*** Begin section ***

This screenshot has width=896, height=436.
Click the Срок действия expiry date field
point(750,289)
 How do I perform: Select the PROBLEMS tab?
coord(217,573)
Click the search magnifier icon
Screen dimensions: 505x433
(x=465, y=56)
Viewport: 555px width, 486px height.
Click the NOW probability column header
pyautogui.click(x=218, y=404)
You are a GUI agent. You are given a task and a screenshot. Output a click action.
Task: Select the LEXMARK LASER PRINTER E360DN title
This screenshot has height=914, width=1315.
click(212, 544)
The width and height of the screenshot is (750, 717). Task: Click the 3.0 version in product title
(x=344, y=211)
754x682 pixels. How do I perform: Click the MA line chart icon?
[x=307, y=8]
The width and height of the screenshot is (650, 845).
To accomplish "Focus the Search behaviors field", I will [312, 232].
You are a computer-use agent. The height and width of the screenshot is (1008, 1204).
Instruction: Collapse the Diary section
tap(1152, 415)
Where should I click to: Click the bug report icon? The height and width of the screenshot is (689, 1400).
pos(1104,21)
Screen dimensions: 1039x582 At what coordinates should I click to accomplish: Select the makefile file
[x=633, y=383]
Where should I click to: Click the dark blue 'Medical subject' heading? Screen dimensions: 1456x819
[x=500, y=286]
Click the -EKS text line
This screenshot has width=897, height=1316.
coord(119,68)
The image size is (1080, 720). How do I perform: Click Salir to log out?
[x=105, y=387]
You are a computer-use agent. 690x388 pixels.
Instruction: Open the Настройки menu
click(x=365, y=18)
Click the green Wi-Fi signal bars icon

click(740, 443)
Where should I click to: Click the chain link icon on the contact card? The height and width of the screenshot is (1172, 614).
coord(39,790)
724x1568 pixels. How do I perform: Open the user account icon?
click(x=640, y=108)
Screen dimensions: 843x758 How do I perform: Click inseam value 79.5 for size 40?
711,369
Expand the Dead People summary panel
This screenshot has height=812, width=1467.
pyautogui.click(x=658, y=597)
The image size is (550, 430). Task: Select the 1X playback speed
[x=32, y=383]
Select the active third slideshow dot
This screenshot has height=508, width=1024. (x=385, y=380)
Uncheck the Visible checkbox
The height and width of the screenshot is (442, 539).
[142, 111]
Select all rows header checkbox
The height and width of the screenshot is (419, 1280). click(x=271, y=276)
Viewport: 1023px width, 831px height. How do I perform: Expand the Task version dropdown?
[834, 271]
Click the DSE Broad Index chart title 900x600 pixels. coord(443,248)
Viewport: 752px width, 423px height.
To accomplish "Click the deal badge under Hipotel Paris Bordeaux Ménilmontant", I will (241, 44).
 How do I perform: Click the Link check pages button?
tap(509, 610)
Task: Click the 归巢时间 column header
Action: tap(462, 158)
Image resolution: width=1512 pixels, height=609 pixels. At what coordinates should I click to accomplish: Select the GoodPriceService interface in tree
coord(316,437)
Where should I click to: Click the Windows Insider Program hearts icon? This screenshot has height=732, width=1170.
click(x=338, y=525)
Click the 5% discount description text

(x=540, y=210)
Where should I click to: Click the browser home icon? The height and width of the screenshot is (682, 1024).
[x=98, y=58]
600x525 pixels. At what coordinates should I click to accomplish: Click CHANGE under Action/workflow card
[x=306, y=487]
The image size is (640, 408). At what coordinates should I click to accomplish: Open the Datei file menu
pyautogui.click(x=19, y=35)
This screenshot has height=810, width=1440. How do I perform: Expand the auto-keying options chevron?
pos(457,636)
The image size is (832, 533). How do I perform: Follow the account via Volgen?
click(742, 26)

*** End section ***

Problem requirements - Check each line of the data above for the word "will" and copy the ones where it is found.

Result for this task -
To accomplish "Focus the Search behaviors field", I will [312, 232].
To accomplish "Click the deal badge under Hipotel Paris Bordeaux Ménilmontant", I will (241, 44).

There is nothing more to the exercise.